Using timers in the kitchen is fine too. They can help you offload some cognitive load while you prep another recipe, or step away to wash the dishes. Of course, the timer should never be the final arbiter of when something is done cooking, and using a fancy expensive computer is laughable when you could use a cheap digital timer just as effectively.

in reply to @the-doomed-posts-of-muteKi's post:

This is so interesting to me (someone asked me recently about automatic transcription and I literally had no idea, but mentally bookmarked the discussion), and a reminder that I need to take care when I talk about musical practice, since mine is from such a specific positionality

I mean, one of the reasons I didn't want to expound on this too hard is that I think that with musical practice the best option is very contextualized to specific traditions, which is at least consonant with your larger point here.

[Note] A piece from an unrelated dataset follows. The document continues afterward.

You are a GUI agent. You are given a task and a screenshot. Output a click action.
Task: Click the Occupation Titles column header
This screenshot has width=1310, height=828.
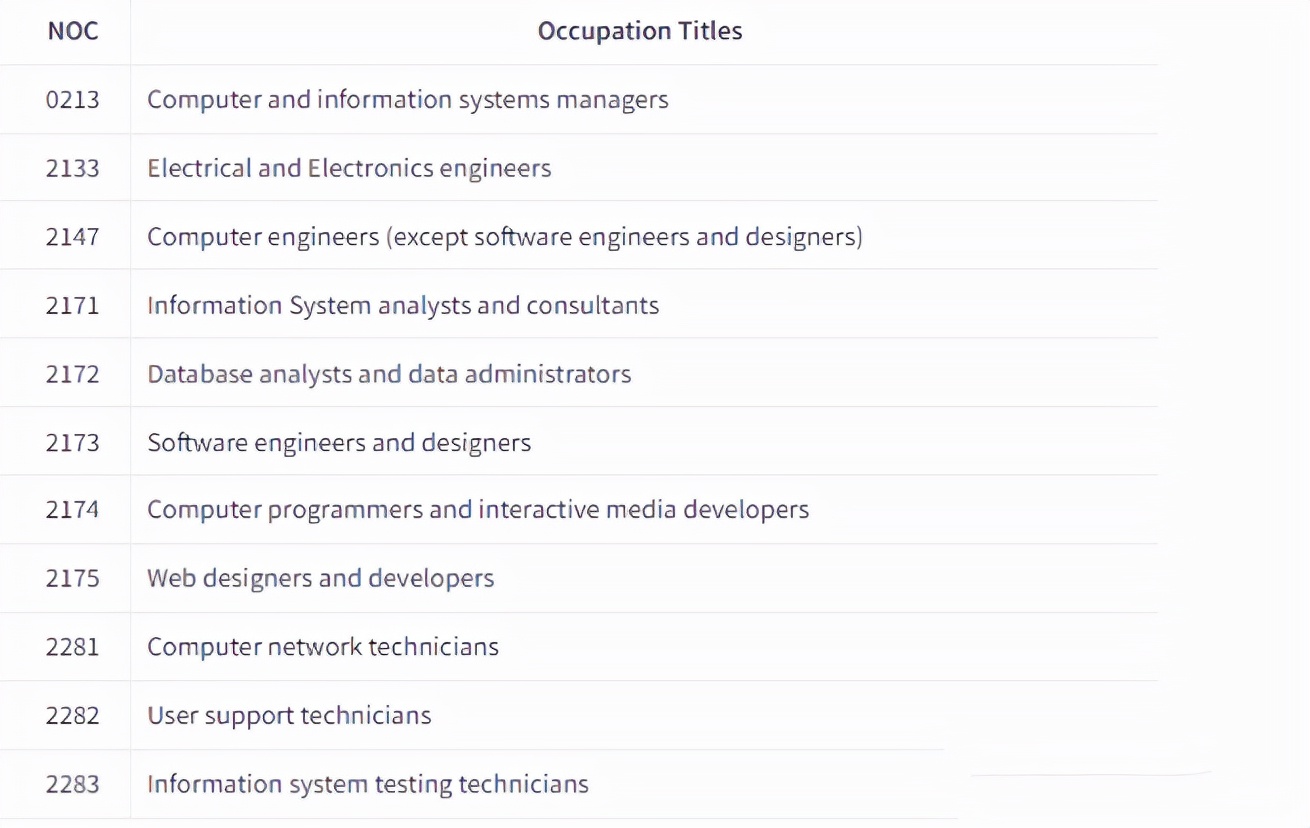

If you're playing in a typical orchestra/wind band then the question of interval training is mostly irrelevant. You'll probably want to learn scales but in general your job is to play the music assigned, typically deferring to a conductor on how to interpret a piece. Of course, if your leader instead happened to be Mingus, then ignore what I just said.

In that sense I would say that I agree with you. I wouldn't openly discount interval training exercises, but they're different from knowing a song and very different from being able to perform a song.

Honestly the more I look at this the funnier it is to me that the purpose of this interface is specifically to place the timer over the food being cooked. This is something that an over-range microwave does perfectly well by nature of existing and those are ALSO a tenth of the price of whatever this is -- and they're a very common kitchen appliance!

Like even outside the question of to what degree we can/should rely on our tools, there's an even more obvious question of why in the fuck we would ever rely on this tool in this way and there are so many better alternatives that people probably already have that I just can't process the idea that this is useful for anyone. I'm no longer flexible enough for that level of mental gymnastics.